Task goal
Check every line below, and copy those that include "computer".

Provided data

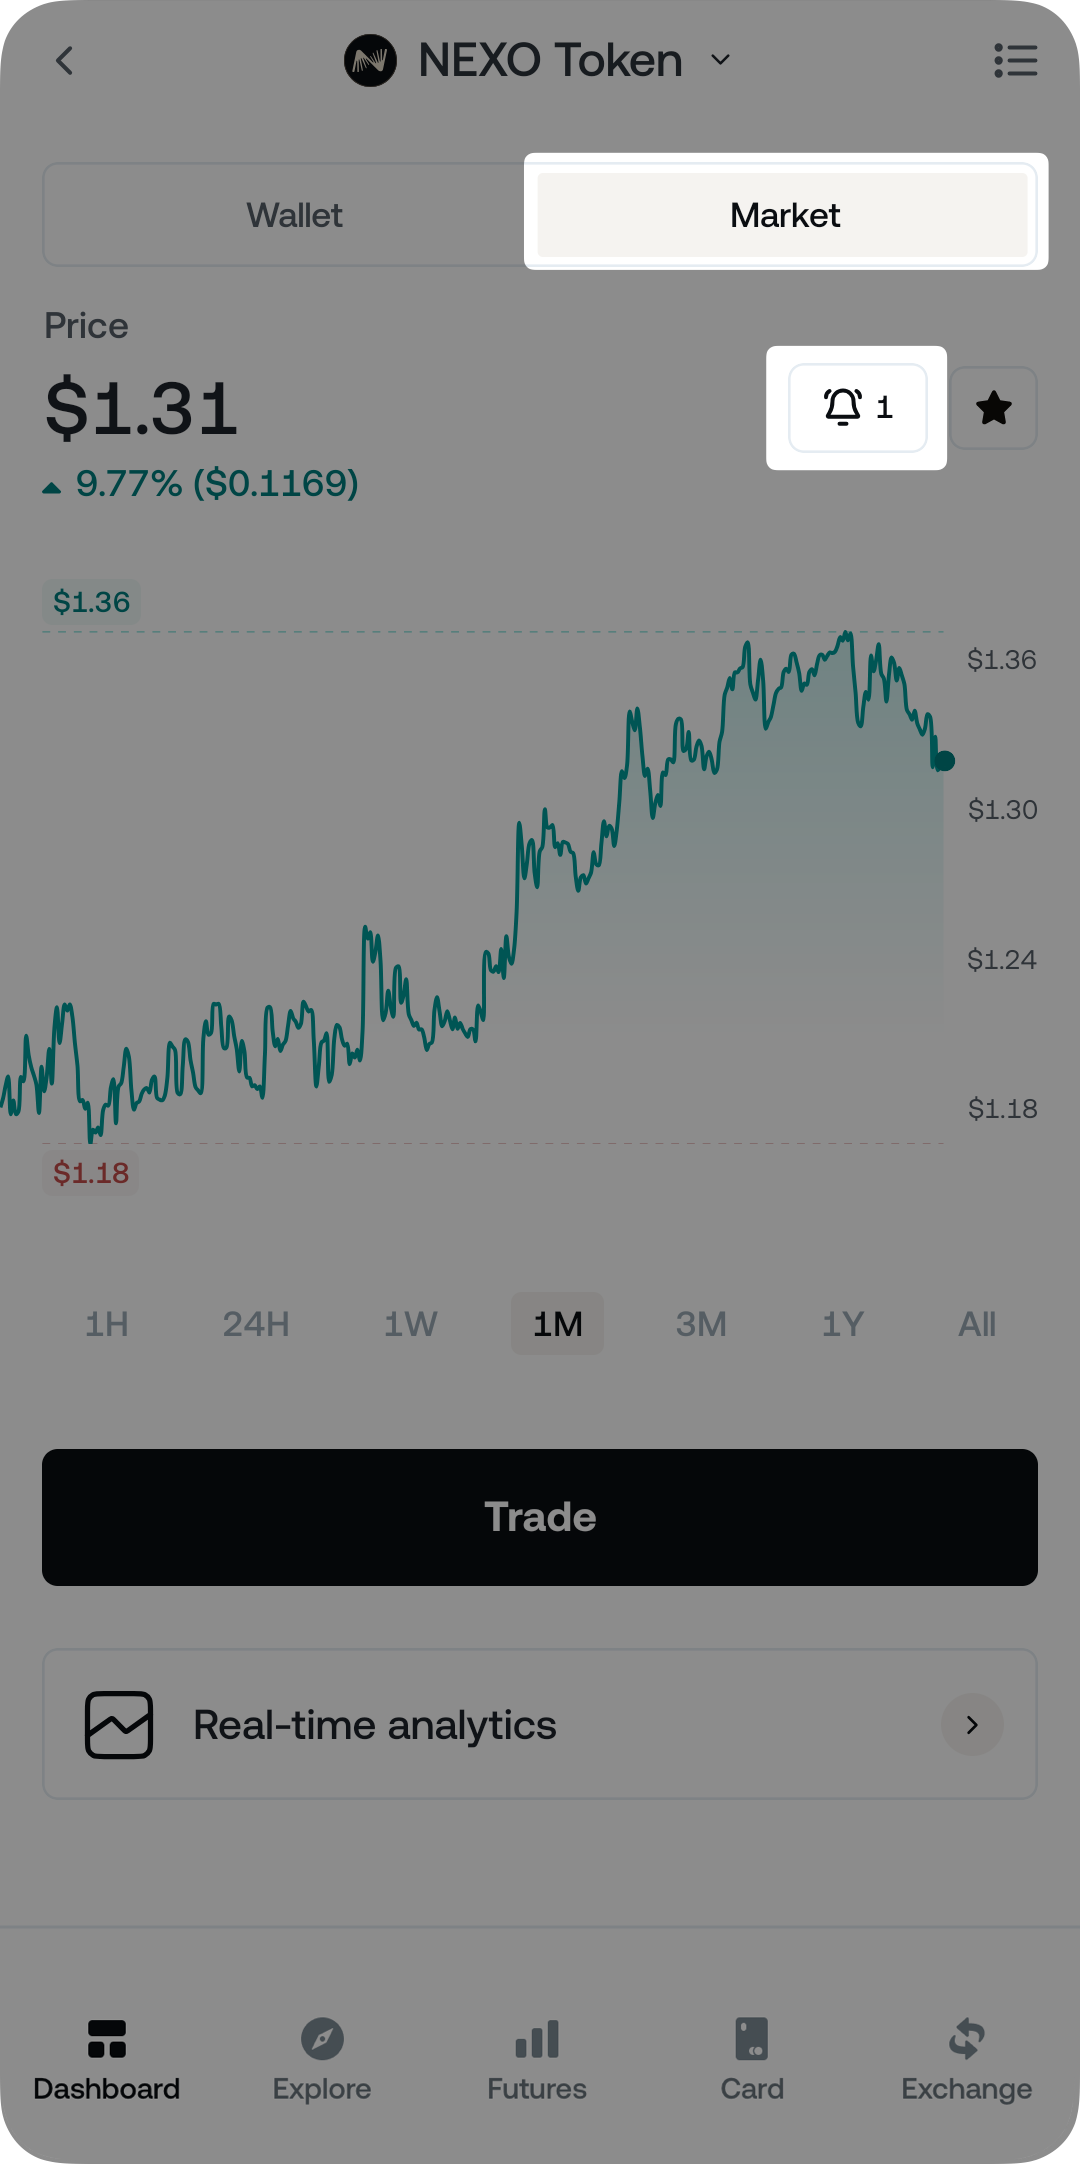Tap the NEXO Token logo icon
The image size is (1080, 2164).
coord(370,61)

...

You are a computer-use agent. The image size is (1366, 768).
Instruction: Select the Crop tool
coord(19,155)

* * *

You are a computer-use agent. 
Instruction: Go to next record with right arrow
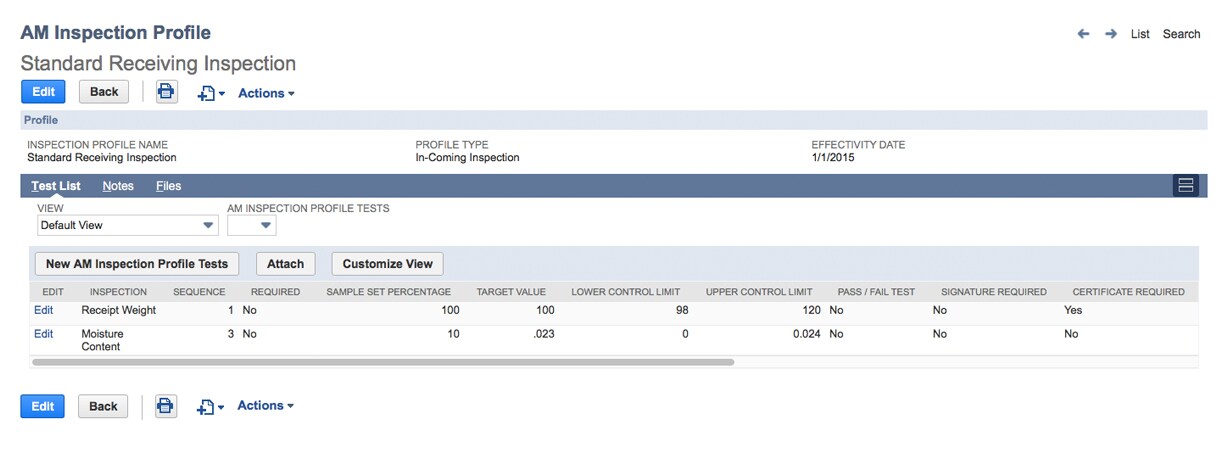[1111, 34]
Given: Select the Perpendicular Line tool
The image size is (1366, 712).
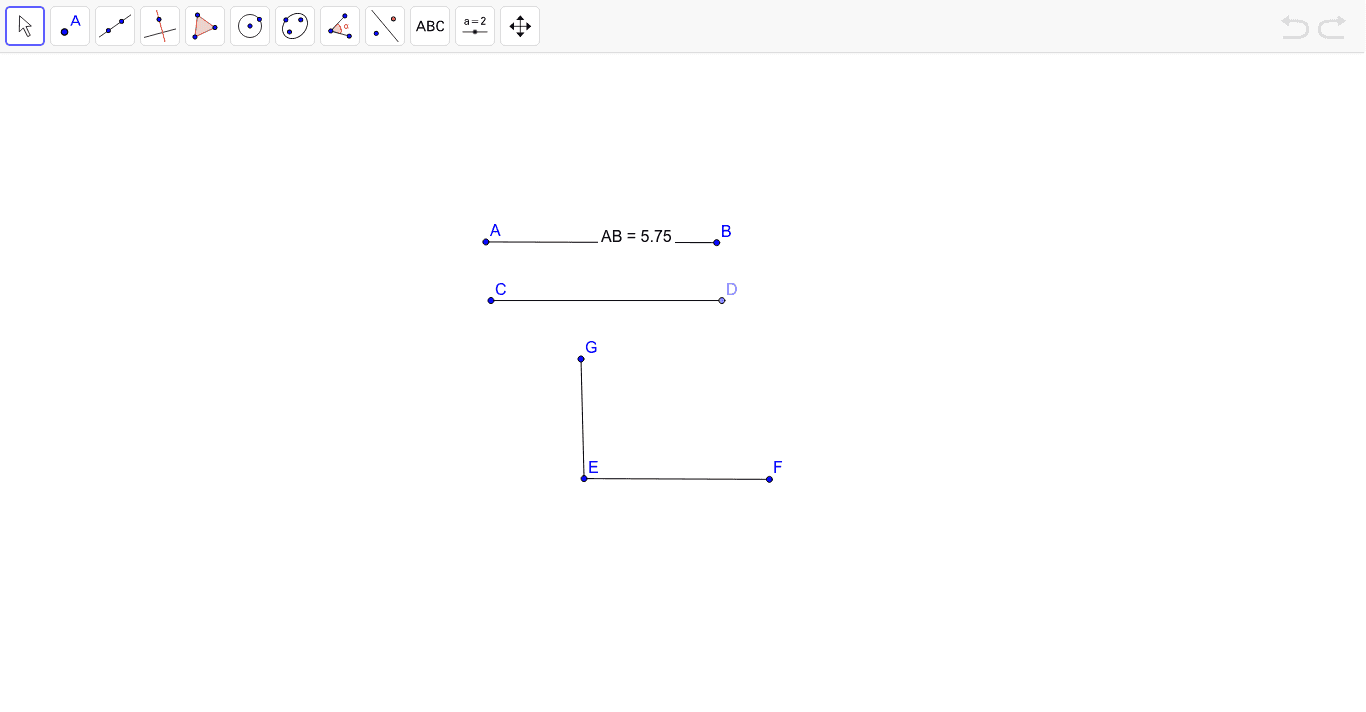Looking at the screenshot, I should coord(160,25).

Task answer
You are a computer-use agent. The image size is (1366, 768).
You are a computer-use agent. 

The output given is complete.